Using JOB_ROUTER_ENTRIES_CMD, we tell the condor_job_router daemon to call a
simple script which queries the collector and outputs a routing table.
The script, called osg_ress_routing_table.sh
, is just this:
#!/bin/sh # you _MUST_ change this: export condor_status=/path/to/condor_status # if no command line arguments specify -pool, use this: export _CONDOR_COLLECTOR_HOST=osg-ress-1.fnal.gov $condor_status -format '[ ' BeginAd \ -format 'GridResource = "gt2 %s"; ' GlueCEInfoContactString \ -format ']\n' EndAd "$@" | uniq
Save this script to a file and make sure the permissions on the file mark it as executable. Test this script by calling it by hand before trying to use it with the condor_job_router daemon. You may supply additional arguments such as -constraint to limit the sites which are returned.

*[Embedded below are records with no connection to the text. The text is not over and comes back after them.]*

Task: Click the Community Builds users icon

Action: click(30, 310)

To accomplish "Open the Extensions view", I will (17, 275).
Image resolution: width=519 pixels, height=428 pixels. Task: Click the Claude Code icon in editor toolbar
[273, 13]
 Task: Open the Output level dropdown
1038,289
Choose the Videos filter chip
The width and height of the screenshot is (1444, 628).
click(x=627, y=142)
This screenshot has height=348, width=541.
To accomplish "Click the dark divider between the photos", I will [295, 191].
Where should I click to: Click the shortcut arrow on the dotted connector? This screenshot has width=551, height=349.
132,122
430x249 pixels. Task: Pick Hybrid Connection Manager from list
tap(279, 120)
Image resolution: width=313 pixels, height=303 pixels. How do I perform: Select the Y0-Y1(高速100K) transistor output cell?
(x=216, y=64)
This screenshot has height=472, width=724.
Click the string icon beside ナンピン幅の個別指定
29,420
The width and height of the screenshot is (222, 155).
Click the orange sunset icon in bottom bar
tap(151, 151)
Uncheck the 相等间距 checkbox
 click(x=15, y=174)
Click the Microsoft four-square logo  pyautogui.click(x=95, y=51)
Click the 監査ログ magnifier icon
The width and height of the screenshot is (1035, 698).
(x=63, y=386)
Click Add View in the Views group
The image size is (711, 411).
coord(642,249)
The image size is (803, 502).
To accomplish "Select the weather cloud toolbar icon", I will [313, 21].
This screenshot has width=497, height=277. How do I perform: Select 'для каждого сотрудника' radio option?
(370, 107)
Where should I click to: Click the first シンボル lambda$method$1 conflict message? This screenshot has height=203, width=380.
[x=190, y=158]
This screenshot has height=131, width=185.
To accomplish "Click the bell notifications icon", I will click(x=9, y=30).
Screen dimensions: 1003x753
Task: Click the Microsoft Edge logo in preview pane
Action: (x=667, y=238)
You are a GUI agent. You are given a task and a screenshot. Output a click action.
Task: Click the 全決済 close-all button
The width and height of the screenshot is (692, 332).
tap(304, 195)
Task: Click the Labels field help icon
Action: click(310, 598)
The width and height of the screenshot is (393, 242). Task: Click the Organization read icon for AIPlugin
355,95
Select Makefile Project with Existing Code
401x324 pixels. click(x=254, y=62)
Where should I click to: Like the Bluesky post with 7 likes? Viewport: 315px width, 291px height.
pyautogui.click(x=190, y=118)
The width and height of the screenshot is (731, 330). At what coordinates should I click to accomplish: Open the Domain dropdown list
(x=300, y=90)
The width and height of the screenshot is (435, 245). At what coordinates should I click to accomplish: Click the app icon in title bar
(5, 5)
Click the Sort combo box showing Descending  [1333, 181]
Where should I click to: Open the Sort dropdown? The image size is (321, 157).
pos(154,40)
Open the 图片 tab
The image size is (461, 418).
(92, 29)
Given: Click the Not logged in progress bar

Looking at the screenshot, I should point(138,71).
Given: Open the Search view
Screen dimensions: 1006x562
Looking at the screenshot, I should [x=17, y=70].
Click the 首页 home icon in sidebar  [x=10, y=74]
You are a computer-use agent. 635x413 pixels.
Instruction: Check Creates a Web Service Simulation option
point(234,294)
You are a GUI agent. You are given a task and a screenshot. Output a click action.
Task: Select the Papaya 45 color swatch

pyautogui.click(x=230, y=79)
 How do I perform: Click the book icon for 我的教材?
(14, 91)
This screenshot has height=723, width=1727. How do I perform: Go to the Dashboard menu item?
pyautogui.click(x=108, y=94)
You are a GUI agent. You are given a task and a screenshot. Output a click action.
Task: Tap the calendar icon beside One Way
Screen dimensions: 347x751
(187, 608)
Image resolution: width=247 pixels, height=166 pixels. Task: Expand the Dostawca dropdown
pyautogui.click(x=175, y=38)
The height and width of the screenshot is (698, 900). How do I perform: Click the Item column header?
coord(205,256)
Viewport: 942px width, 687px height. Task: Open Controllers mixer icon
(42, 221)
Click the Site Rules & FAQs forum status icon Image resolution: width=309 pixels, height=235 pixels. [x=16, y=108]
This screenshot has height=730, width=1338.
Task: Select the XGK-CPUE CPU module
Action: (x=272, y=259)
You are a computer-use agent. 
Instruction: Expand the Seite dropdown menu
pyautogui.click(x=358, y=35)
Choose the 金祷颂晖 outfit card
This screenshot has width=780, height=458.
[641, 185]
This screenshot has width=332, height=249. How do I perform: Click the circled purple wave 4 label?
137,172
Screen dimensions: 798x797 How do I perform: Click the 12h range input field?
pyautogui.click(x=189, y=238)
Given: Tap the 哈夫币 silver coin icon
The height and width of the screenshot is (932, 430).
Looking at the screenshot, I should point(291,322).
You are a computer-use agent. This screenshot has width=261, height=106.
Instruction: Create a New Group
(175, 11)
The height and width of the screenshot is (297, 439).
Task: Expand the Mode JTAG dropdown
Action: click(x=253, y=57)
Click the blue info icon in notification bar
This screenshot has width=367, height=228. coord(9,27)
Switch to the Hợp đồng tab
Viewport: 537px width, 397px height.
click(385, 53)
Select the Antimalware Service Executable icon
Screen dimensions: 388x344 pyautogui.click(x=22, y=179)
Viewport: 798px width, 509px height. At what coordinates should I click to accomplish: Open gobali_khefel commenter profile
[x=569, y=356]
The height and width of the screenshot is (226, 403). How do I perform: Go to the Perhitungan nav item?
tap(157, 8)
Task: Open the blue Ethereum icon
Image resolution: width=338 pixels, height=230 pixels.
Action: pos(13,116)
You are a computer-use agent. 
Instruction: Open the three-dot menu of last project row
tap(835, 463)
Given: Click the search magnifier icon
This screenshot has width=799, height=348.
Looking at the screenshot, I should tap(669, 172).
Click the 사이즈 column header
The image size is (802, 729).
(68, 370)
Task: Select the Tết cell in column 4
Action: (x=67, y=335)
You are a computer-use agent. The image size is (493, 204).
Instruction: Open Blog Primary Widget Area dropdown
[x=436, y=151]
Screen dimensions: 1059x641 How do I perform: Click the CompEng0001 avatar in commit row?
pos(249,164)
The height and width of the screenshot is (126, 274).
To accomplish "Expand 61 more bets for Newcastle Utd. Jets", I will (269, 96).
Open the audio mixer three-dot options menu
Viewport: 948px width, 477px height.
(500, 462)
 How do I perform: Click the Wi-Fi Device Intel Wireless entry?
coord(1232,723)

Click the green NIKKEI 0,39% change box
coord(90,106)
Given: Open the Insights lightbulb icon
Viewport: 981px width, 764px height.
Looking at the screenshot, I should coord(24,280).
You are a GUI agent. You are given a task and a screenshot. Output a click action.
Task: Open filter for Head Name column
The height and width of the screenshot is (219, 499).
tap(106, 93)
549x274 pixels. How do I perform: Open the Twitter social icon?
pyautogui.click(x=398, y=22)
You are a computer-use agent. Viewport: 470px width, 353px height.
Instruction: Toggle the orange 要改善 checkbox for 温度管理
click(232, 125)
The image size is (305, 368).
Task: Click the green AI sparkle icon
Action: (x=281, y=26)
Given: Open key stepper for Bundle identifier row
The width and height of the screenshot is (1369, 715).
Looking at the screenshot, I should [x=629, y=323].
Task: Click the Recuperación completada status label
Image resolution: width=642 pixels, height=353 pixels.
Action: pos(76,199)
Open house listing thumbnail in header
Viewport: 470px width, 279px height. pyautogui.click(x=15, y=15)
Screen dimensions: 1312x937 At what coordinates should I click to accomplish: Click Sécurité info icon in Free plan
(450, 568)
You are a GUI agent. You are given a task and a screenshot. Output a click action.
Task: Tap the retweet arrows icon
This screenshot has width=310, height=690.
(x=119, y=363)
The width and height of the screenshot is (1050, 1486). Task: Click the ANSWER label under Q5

Once you are satisfied that the routing table constructed by the script is what you want, configure the condor_job_router daemon to use it:
# command to build the routing table JOB_ROUTER_ENTRIES_CMD = /path/to/osg_ress_routing_table.sh <extra arguments> # how often to rebuild the routing table: JOB_ROUTER_ENTRIES_REFRESH = 3600
Using the example configuration, use the above settings to replace JOB_ROUTER_ENTRIES. Or, leave JOB_ROUTER_ENTRIES there and have a routing table containing entries from both sources. When you restart or reconfigure the condor_job_router daemon, you should see messages in the Job Router's log indicating that it is adding more routes to the table.